- **Task description**
The range to repeat runs from the line with "At what coordinates" to the last line below, both ends included; give it exactly and without pictures.
********
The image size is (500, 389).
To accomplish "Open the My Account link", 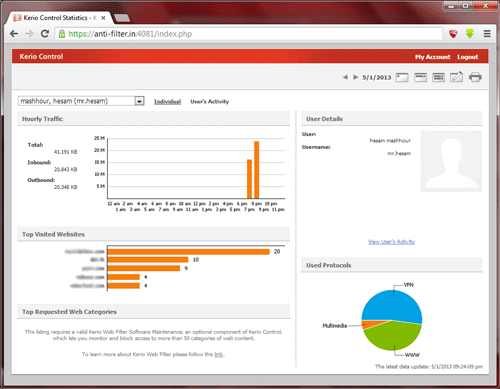I will click(433, 57).
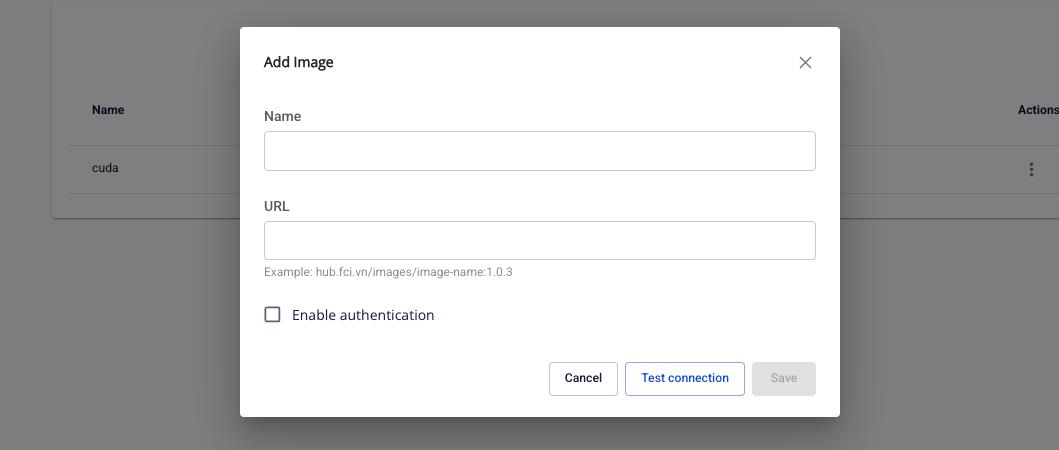
Task: Hit the greyed-out Save button
Action: (783, 379)
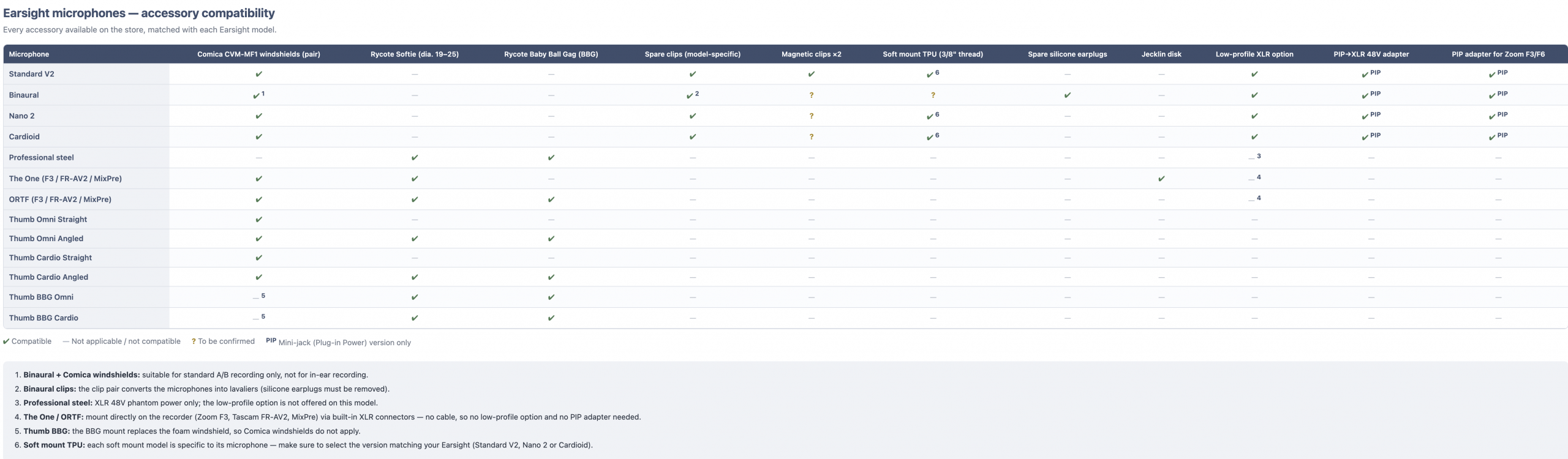Click the Jecklin disk checkmark for The One
The width and height of the screenshot is (1568, 459).
[x=1161, y=179]
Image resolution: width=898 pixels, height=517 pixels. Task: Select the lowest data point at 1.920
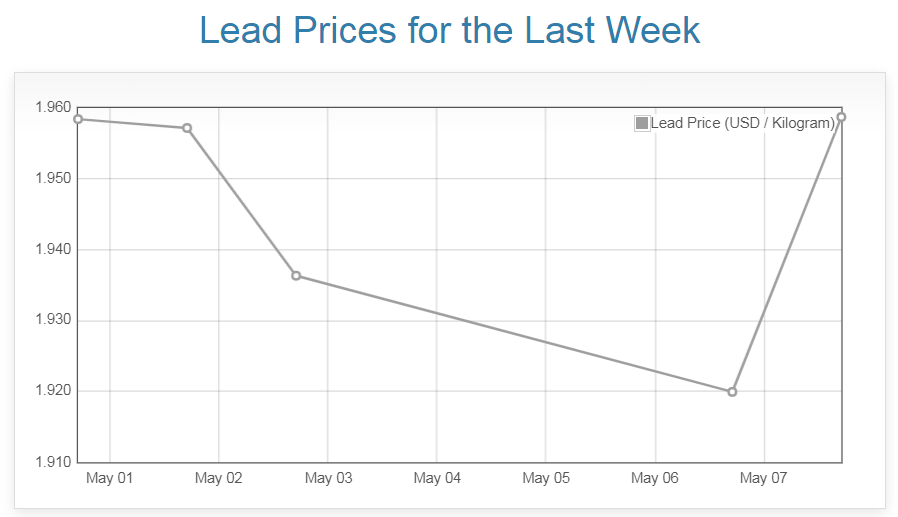732,392
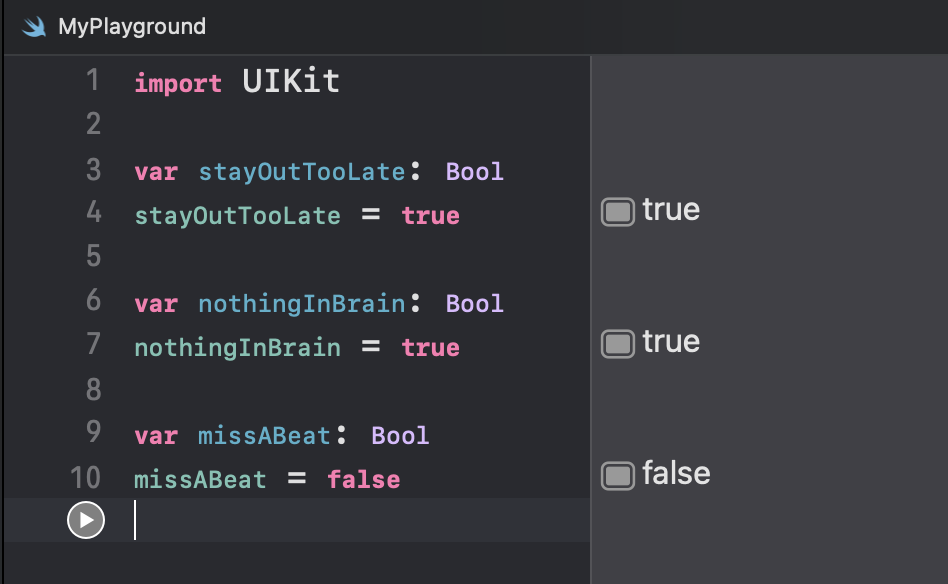
Task: Click the UIKit module name on line 1
Action: coord(291,81)
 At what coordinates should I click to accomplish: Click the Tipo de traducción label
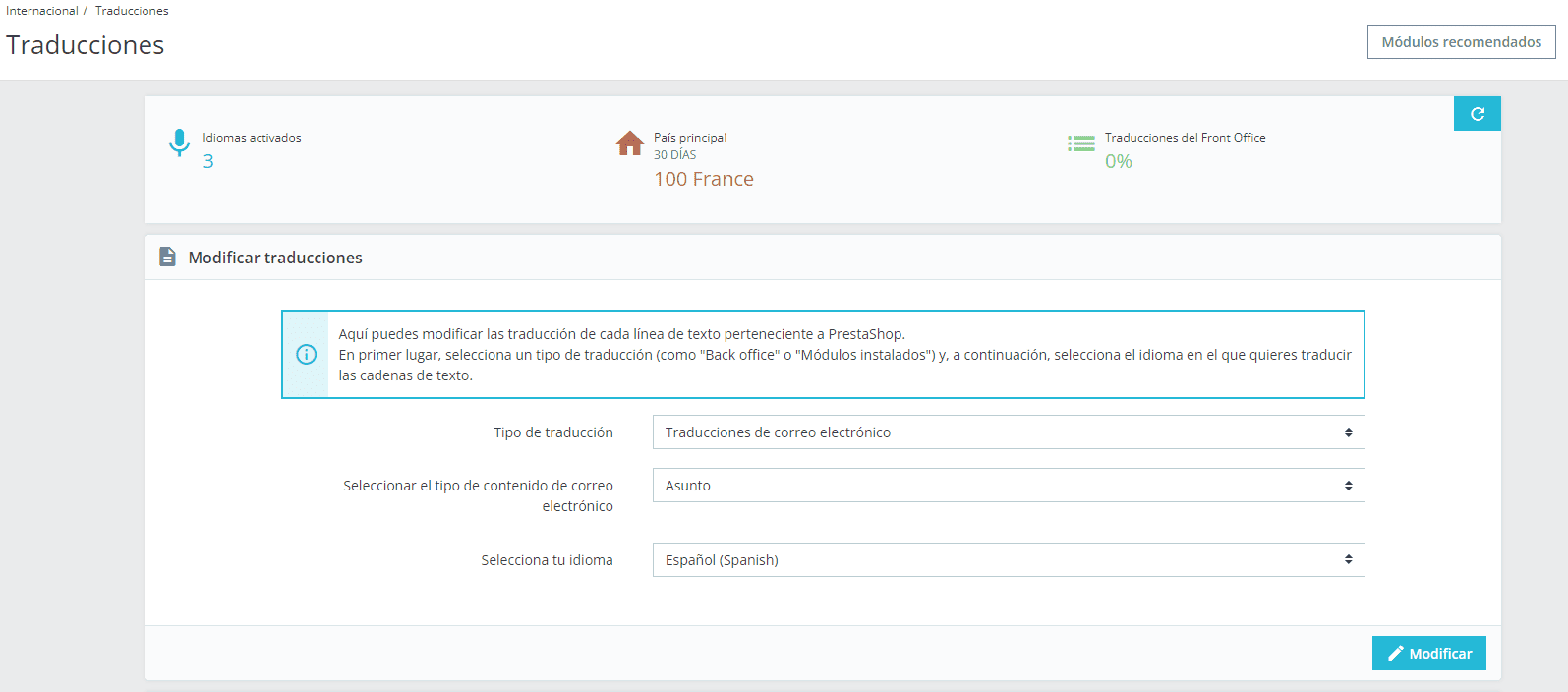[552, 432]
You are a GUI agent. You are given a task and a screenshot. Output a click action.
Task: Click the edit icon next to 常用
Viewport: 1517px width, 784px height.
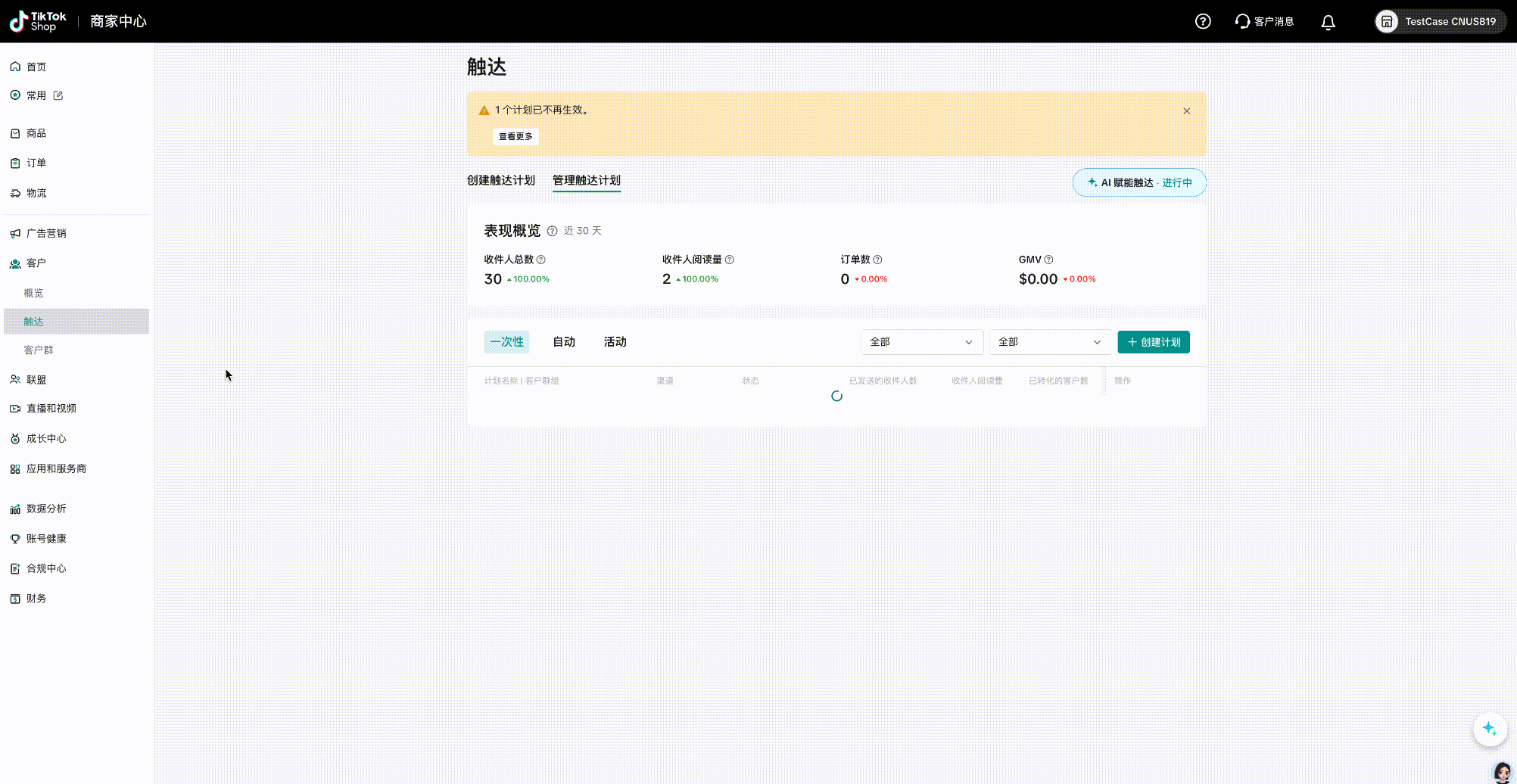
********
- **Task solution**
 At what coordinates should I click to accomplish: Click the Tipo de traducción label
[552, 432]
You are a GUI agent. You are given a task and a screenshot. Output a click action.
Task: Click the edit icon next to 常用
Viewport: 1517px width, 784px height.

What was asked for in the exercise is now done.